(Saved data entries)
--------------------

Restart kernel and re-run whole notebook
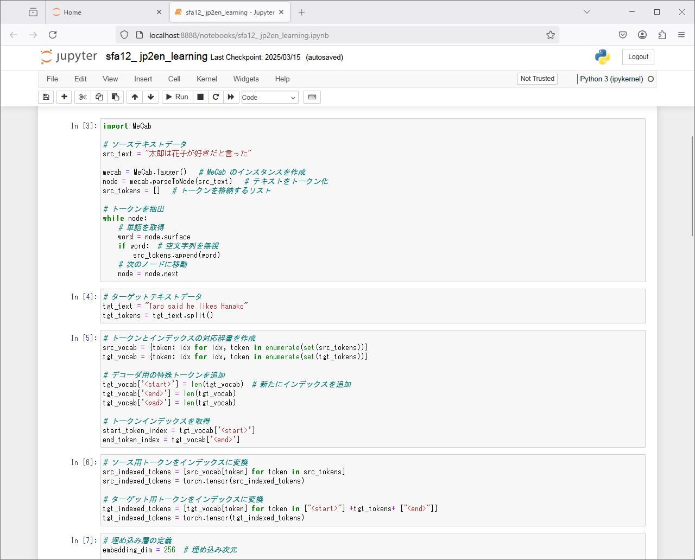The width and height of the screenshot is (695, 560). point(231,97)
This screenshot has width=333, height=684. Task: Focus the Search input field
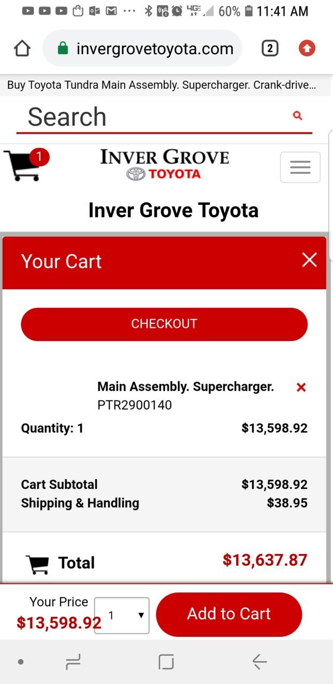point(155,117)
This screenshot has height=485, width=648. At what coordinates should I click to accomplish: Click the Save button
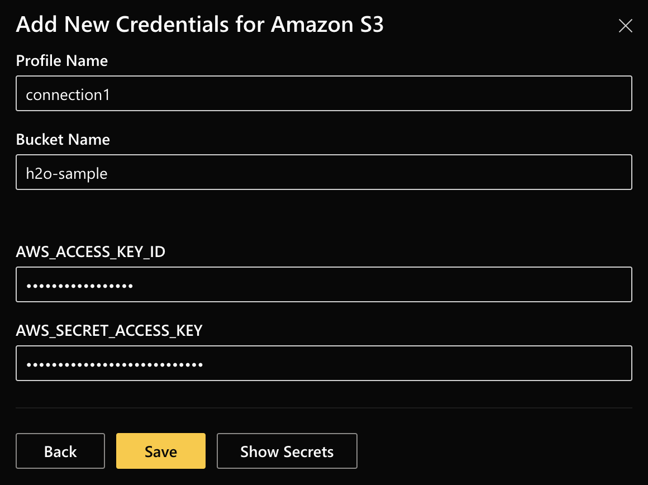click(x=161, y=451)
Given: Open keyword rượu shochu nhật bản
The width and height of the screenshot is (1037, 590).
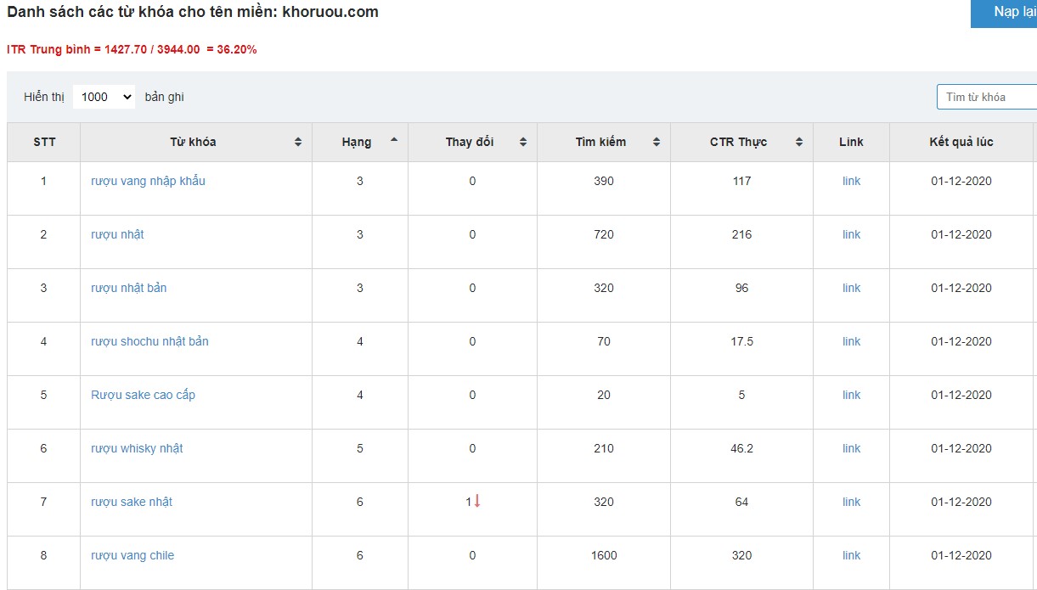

--------------------

### Aim of the exercise
Hand back the data above exactly, leaving out all pictures.

### Reply
Restart kernel and re-run whole notebook
The width and height of the screenshot is (695, 560). point(231,97)
This screenshot has width=333, height=684. Task: Focus the Search input field
point(155,117)
This screenshot has height=485, width=648. At what coordinates should I click to accomplish: Click the Save button
click(x=161, y=451)
Given: Open keyword rượu shochu nhật bản
The width and height of the screenshot is (1037, 590).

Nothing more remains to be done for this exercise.